Now, at that point, the price starts to head back in the other direction. I’m sure that you’ve all seen this because I’ve experienced it as well. How frustrating it is that when you do one thing and the market seems to do the other. When talking to people about trading, people complain that the market’s fixed or it always seems to do the opposite of what they expect, but it’s a prevalent trend within any trading market.

So the point at which the person gets involved in the market typically is right at the bottom of that particular trend. At that point, people who are in the market much earlier are deciding to start to get out. Therefore, this person will hold on and hold on as the price heads back in the other direction. It starts to create a potential loss for them, and at some point that pain becomes too much. Typically that point is the anchor point that they saw within the market, so they bail their position at that point.

Guess what happens now?
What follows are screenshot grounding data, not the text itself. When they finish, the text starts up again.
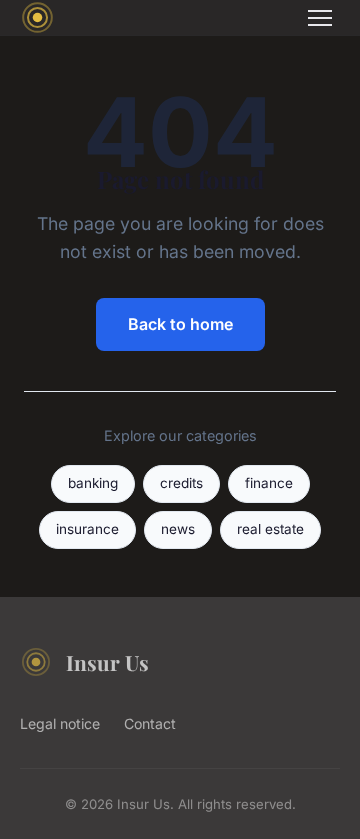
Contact (150, 723)
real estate (270, 529)
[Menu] (320, 18)
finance (269, 483)
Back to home (180, 324)
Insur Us (107, 662)
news (178, 529)
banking (93, 483)
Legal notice (60, 723)
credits (181, 483)
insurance (87, 529)
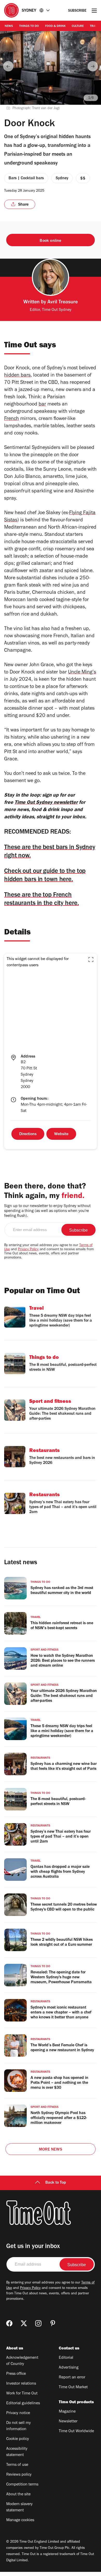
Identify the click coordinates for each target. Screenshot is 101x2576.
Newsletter (68, 2422)
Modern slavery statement (19, 2507)
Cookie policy (17, 2439)
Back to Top (55, 2183)
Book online (50, 241)
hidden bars (17, 375)
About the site (18, 2494)
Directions (28, 1134)
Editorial (66, 2358)
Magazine (67, 2412)
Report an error (72, 2378)
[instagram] (38, 2323)
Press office (16, 2374)
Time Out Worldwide (76, 2431)
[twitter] (24, 2323)
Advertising (68, 2368)
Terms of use (17, 2465)
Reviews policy (19, 2475)
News (9, 26)
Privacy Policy (28, 1250)
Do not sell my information (18, 2426)
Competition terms (22, 2485)
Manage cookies (20, 2520)
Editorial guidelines (23, 2403)
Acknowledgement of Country (22, 2361)
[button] (91, 959)
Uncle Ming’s (82, 672)
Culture (78, 26)
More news (50, 2150)
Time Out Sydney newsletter (46, 803)
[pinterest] (53, 2323)
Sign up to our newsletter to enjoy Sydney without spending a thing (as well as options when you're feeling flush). (47, 1211)
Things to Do (29, 26)
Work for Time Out (22, 2394)
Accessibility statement (16, 2452)
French (11, 419)
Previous (8, 66)
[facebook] (9, 2323)
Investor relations (21, 2384)
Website (61, 1134)
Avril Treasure (62, 302)
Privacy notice (18, 2413)
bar (42, 404)
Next (93, 66)
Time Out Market (73, 2387)
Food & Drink (55, 26)
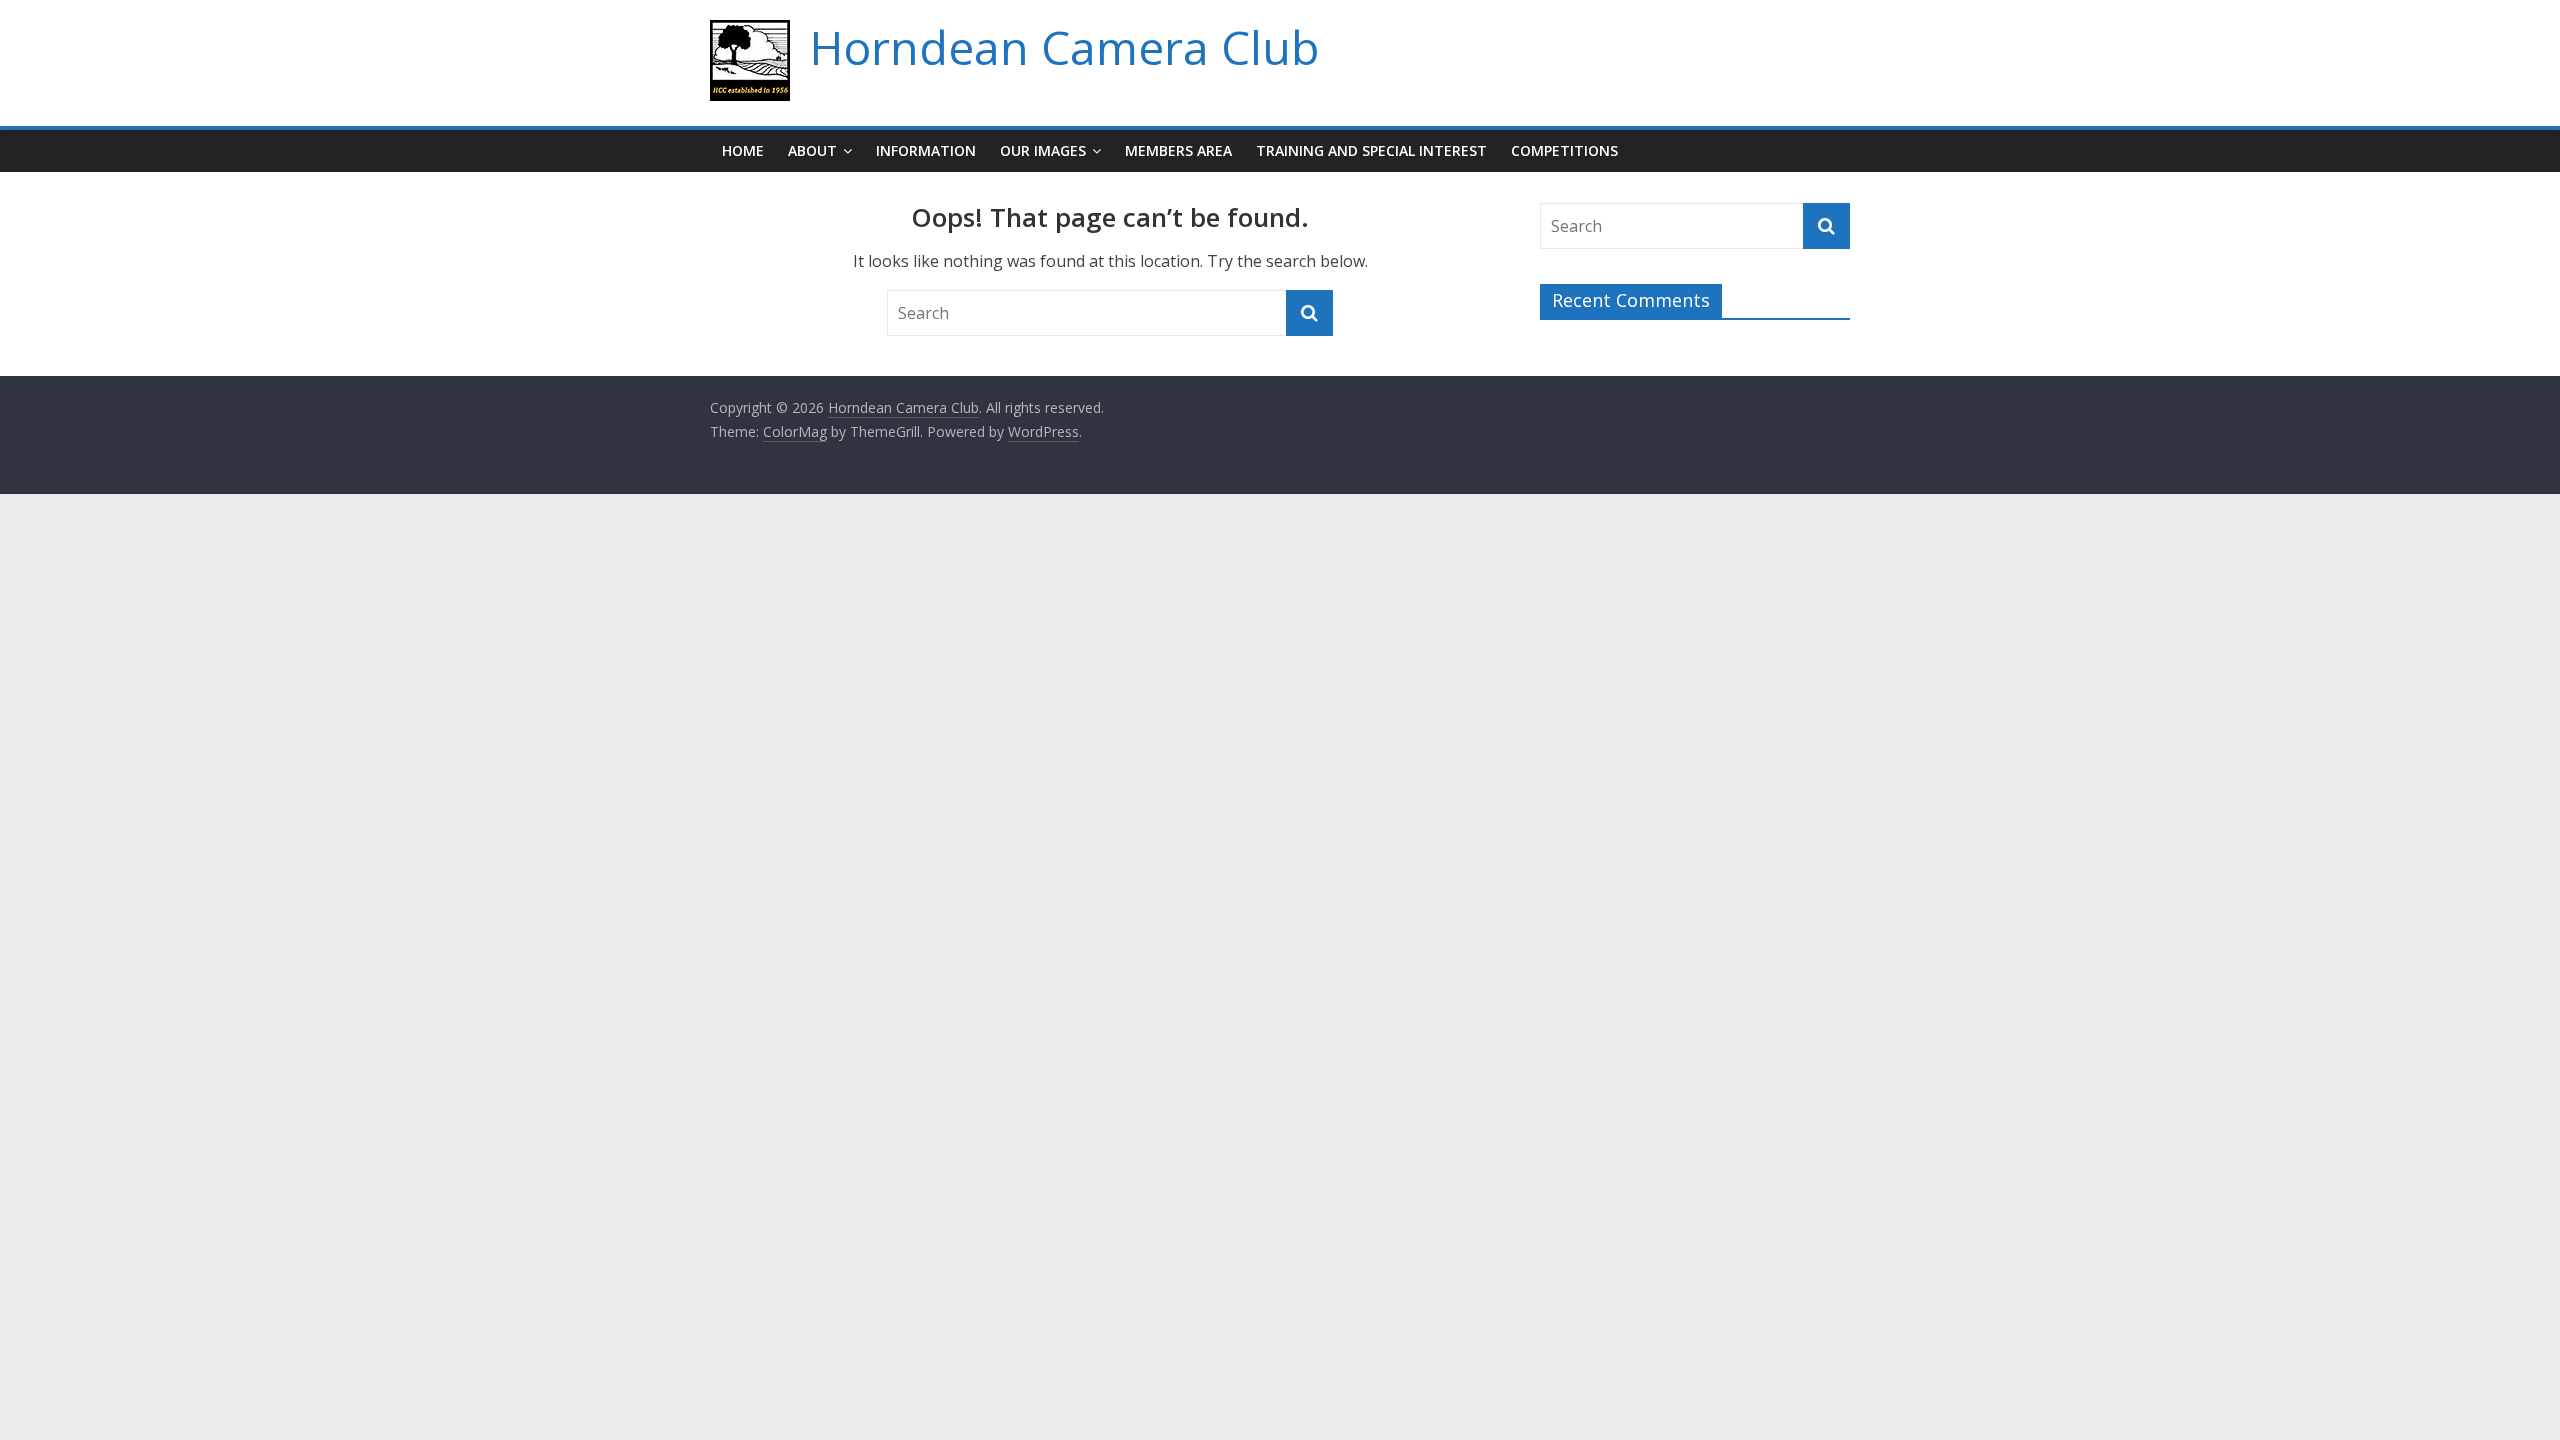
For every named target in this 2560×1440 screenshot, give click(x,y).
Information (926, 150)
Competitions (1564, 150)
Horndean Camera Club (1064, 47)
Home (743, 150)
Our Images (1043, 150)
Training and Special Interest (1371, 150)
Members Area (1178, 150)
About (812, 150)
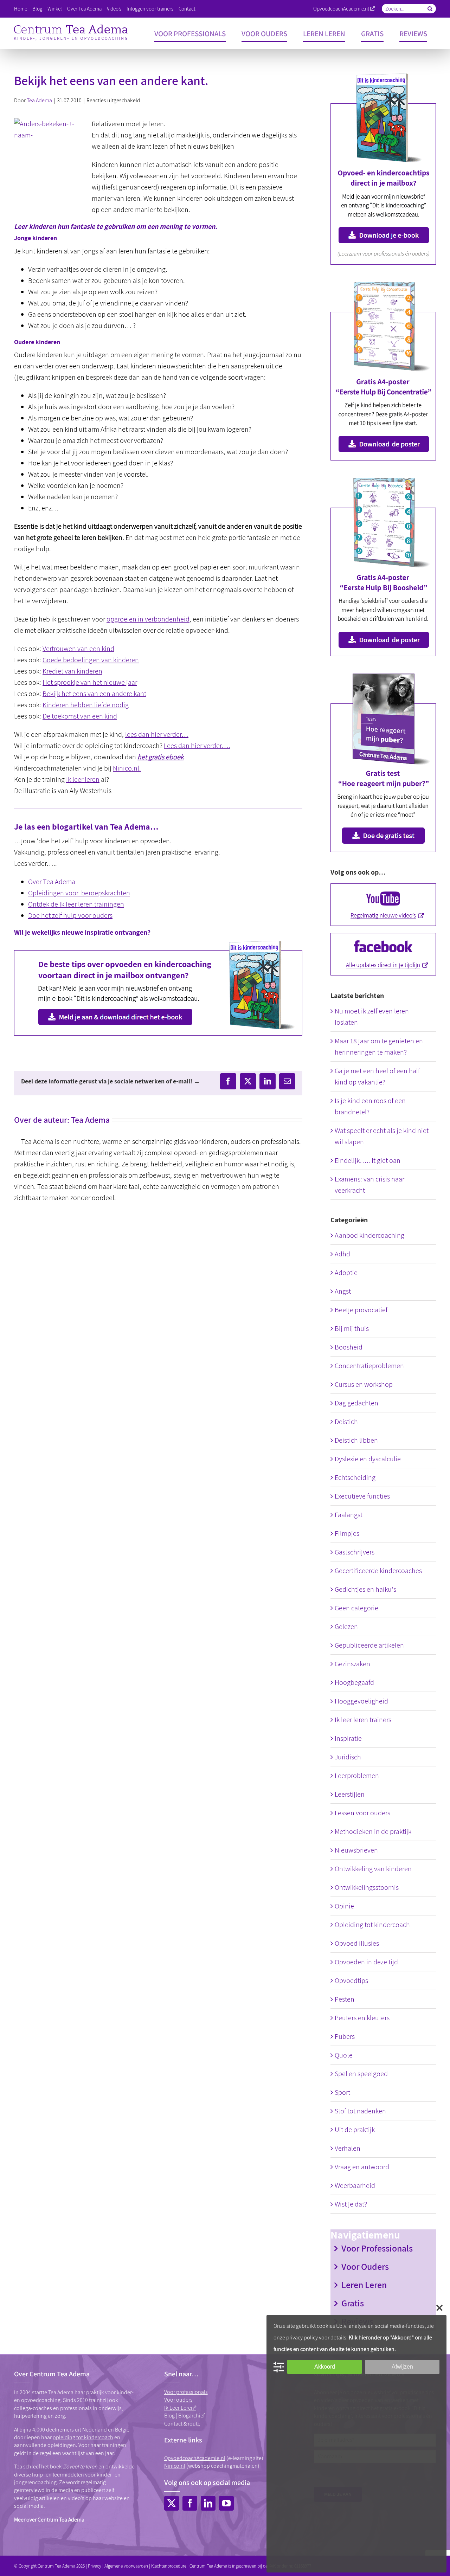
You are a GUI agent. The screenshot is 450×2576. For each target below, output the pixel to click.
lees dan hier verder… (156, 734)
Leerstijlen (350, 1794)
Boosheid (348, 1347)
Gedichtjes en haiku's (365, 1589)
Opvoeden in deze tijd (366, 1961)
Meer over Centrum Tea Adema (49, 2519)
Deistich (346, 1421)
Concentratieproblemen (369, 1365)
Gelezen (346, 1626)
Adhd (342, 1253)
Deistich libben (356, 1440)
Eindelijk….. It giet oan (367, 1160)
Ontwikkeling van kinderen (373, 1868)
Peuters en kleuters (362, 2017)
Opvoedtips (351, 1980)
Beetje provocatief (361, 1309)
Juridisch (348, 1757)
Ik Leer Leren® (180, 2407)
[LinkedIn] (208, 2503)
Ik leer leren (82, 779)
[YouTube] (226, 2503)
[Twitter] (171, 2503)
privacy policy (302, 2337)
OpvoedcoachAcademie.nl (341, 8)
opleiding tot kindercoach (83, 2437)
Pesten (344, 1999)
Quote (344, 2055)
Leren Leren (364, 2285)
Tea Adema (39, 100)
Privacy (94, 2566)
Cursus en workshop (364, 1384)
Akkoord (324, 2367)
Well, the market then comes right back in the other direction. If you experience this regularly, you are being bullied by the market, anchoring your trade incorrectly, and succumbing to the FOMO factor.

Going against the trend can benefit you

If you’re in a market and there’s no underlying theme, and it feels like you’re a bit too late for a trend to develop or for you to catch a trend, then consider going against it. You will see me doing this on a range of different videos where I catch the market either at the top or the bottom of a trend, exploiting this characteristic.

Generally speaking, all of the smart money was in much earlier, then we reached this point of sort of exhaustion where it suddenly becomes lay value or people who’ve had large positions start cashing it out. What I’m trying to do is looking for that heavy backing activity to stop, for the market wobble and stabilise at that particular point and then it will be near the lower end of its trading range.

That’s the point at which I get in the market to try and ride it as it goes back out. I do that for two key reasons:

  1. People at a much higher level, when they see the prices stalled, will start closing out their position because they want to maximise their profits. They fear missing out on those profits.
  2. People who are in tough positions who basically got in too late will start escaping the loss. They fear a much bigger loss so they will dump their position there.

Very often, you will get a lovely reversal at this particular point within the market.

So it’s slightly different from the first example we looked at, but it relies upon pretty much the same underlying psychological characteristic.


The fear of missing out is genuine. It’s part of human nature, and it’s one of the trends that I see repeating endlessly within the market. It can come in a couple of different forms and for a couple of different reasons.

I have done articles in the past on these topics and the second version of FOMO, which is basically where people pile in too late, and the market starts to reverse, where that trend has basically come to an end.

So the interesting thing about the fear of missing out is it’s based around scarcity and fear of loss. You can identify that in the market; you can anticipate that particular scenario and profit from it.

If you apply some of this knowledge to how you interpret and look in the market, I’m sure you will pick up on this opportunity too.